On December 16, a momentous event reverberated through the global capital market: the Federal Reserve, after nearly a decade, announced a 25-basis-point increase in the federal funds rate, bringing it to a range of 0.25% to 0.5%. The anticipation of this interest rate hike had been on the financial horizon, and Tiansheng Capital, guided by Lu Ming's foresight, had efficiently managed a 40 billion US dollars leveraged funds loan for the central mother, aligning with the expected market move.
The Administration of Foreign Exchange played a crucial role in facilitating this operation. Not only did they grant the necessary approvals, but they also provided cover for Tiansheng Capital, a kind of strategic support that implied a tacit acknowledgment of the importance of this move in the complex dance of international finance.
As a result, 40 billion US dollars swiftly found its way offshore, leaving Tiansheng Capital with a significant liquidity pool of 50 billion US dollars. This financial arsenal was strategically poised, awaiting the right moment for deployment.
Fast forward to Monday, December 21st, Lu Ming, usually more focused on macroeconomic trends and strategy, found himself presiding over a morning meeting that included major fund management teams. In an unexpected twist, Lu Ming, despite his role being more overarching, suggested that all fund varieties under management should initiate a reduction in positions. This was an uncommon intervention, especially considering that fund managers traditionally wield autonomy in their decision-making processes.

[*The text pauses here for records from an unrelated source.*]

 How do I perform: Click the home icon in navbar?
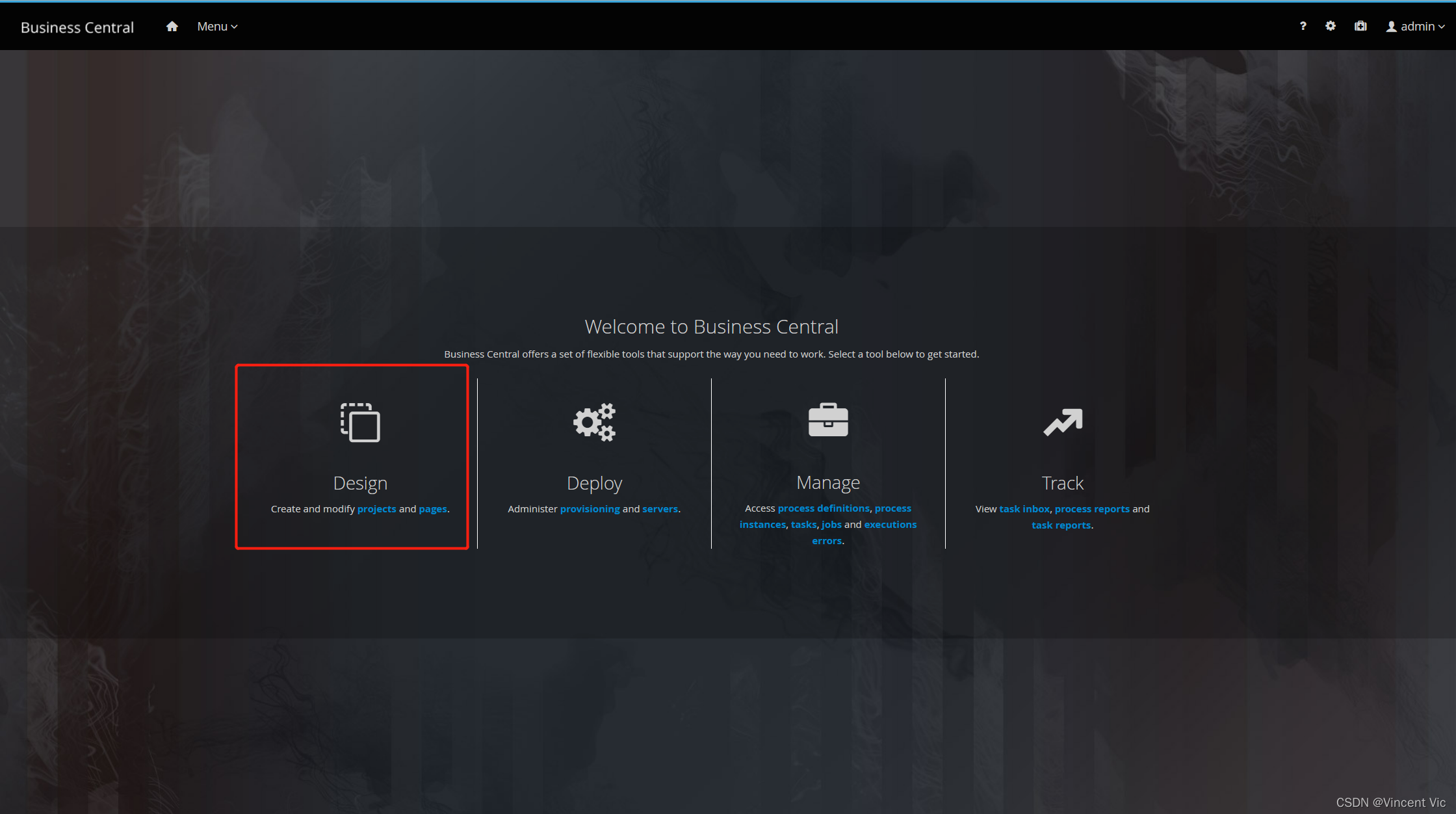[172, 27]
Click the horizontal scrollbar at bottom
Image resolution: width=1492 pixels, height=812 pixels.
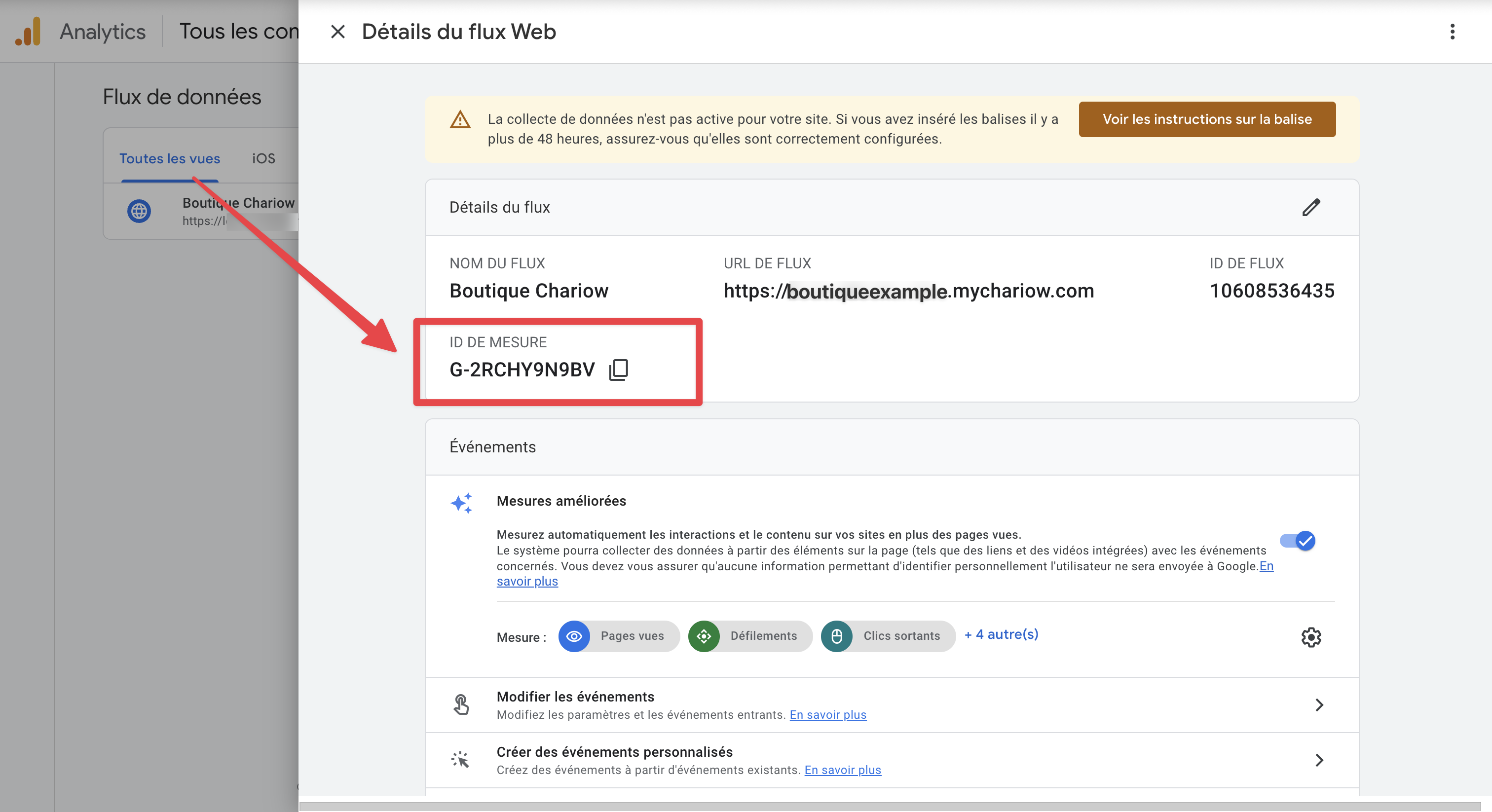(x=889, y=806)
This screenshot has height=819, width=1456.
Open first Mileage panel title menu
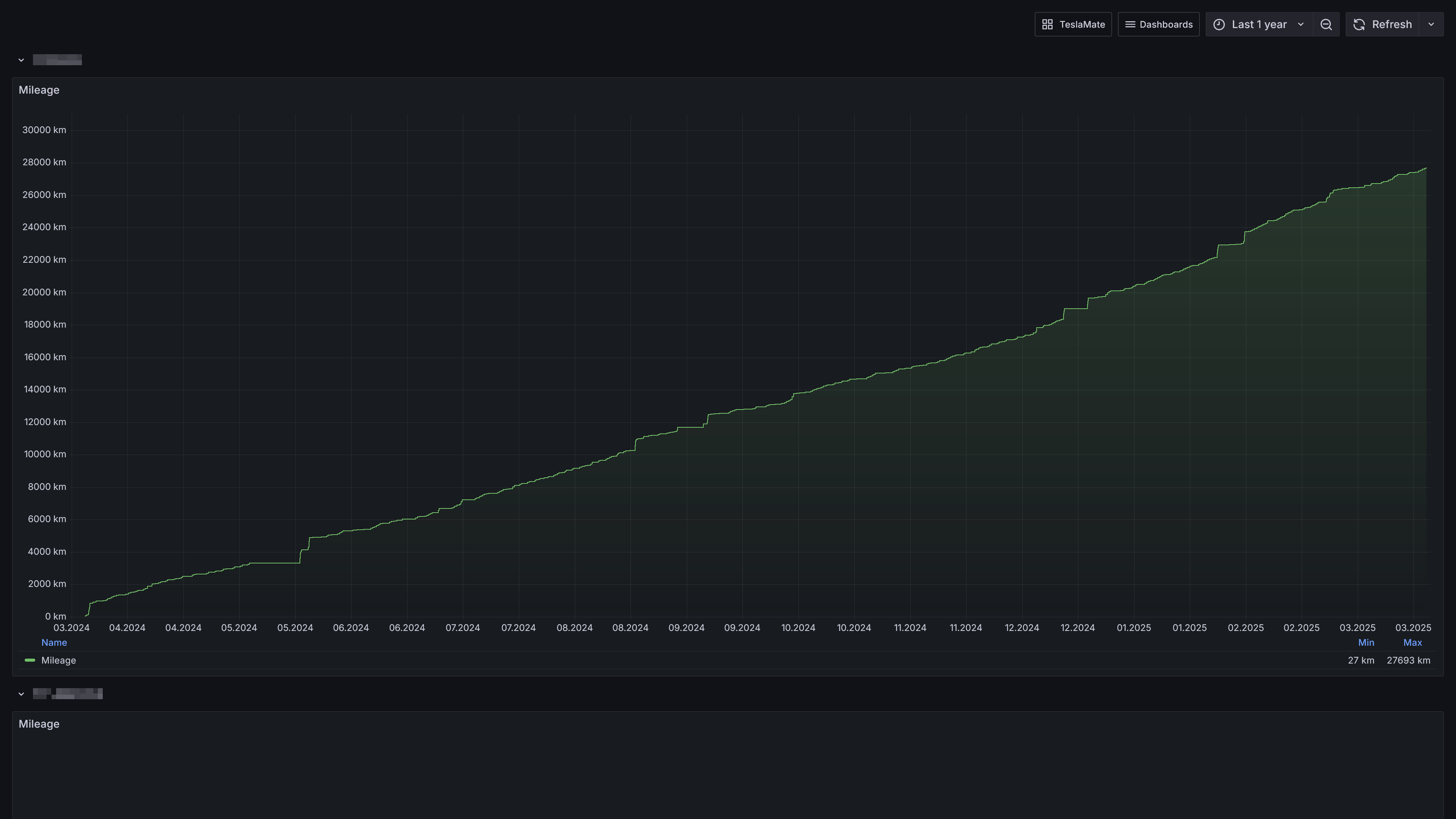39,90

Li Mingyang, one of the fund managers, couldn't help but question this decision. Was Lu Ming signaling a lack of optimism about the market outlook? Lu Ming clarified his stance, asserting that he was, in fact, optimistic about the economic transformation in China. However, his caution stemmed from the recognition of potential risks in the upcoming spring. In an astute move, Lu Ming advised his team to sidestep the spotlight, pull back positions, and re-enter the market strategically post a presumed downturn.
Qi Wei, sensing an opportunity, proposed shorting stock index futures. Yet, Lu Ming displayed a decisiveness born of experience, immediately dismissing the idea. He emphasized the importance of restraint, sending a clear message about avoiding high-risk activities even in the face of lucrative possibilities.

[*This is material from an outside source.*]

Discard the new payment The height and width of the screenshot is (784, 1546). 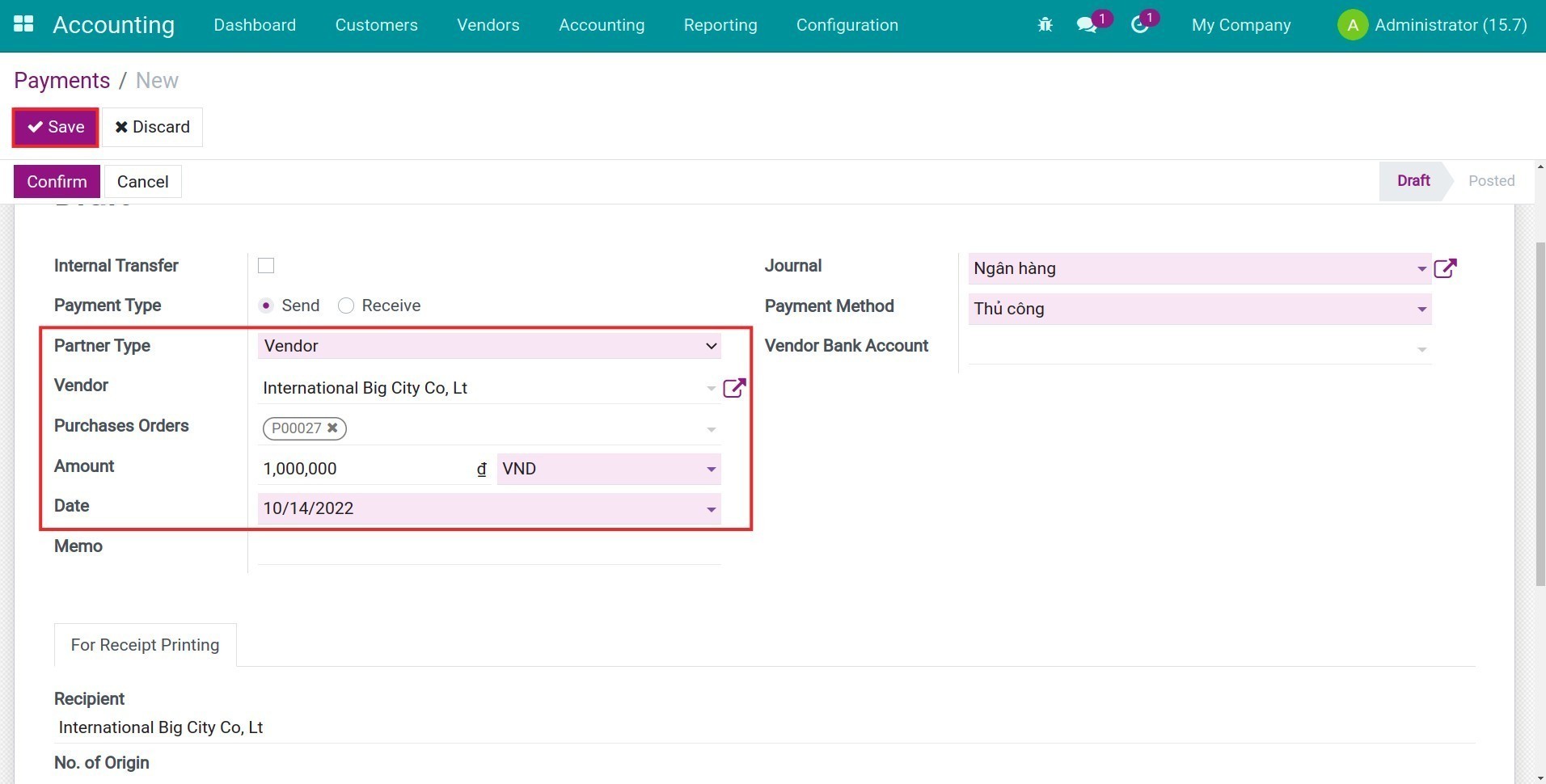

Post the morning meeting, Lu Ming's influence manifested as fund managers across the company aligned with his suggestion, initiating a reduction in positions to mitigate potential risks in the market. A clever move considering this aligned with the regular position adjustment month, giving Tiansheng Capital a strategic edge.
Passive index funds, part of the managed funds, faced restrictions due to predefined rules. However, Lu Ming's strategic oversight ensured a 15% reduction in their positions, acting as a safeguard against potential market downturns.
As the day unfolded, the market, displaying its characteristic volatility, opened lower but eventually closed at 3642.47 points. Notably, 72 stocks hit their daily limit in the two cities, indicating a mix of optimism and uncertainty.
Later in the day, the net worth of major funds was updated. Tiansheng Value Growth Mixed Fund secured the 15th position in the daily fund growth list, reflecting a cautious yet successful approach. The liquor concept sector, enjoying a 5.16% rise, showcased the impact of the 'Mao Wulu' trio – prominent liquor companies that witnessed substantial gains.
The morning meeting and subsequent market performance revealed Lu Ming's nuanced approach. His optimism about the economic transformation in China coexisted with a keen awareness of the uncertainties in both the global and domestic markets. The decision to reduce positions wasn't just a precautionary move; it was a strategic play to navigate potential market fluctuations and set the stage for future gains. In this intricate dance of financial strategy, Lu Ming positioned Tiansheng Capital for success amidst the complex interplay of global economic forces.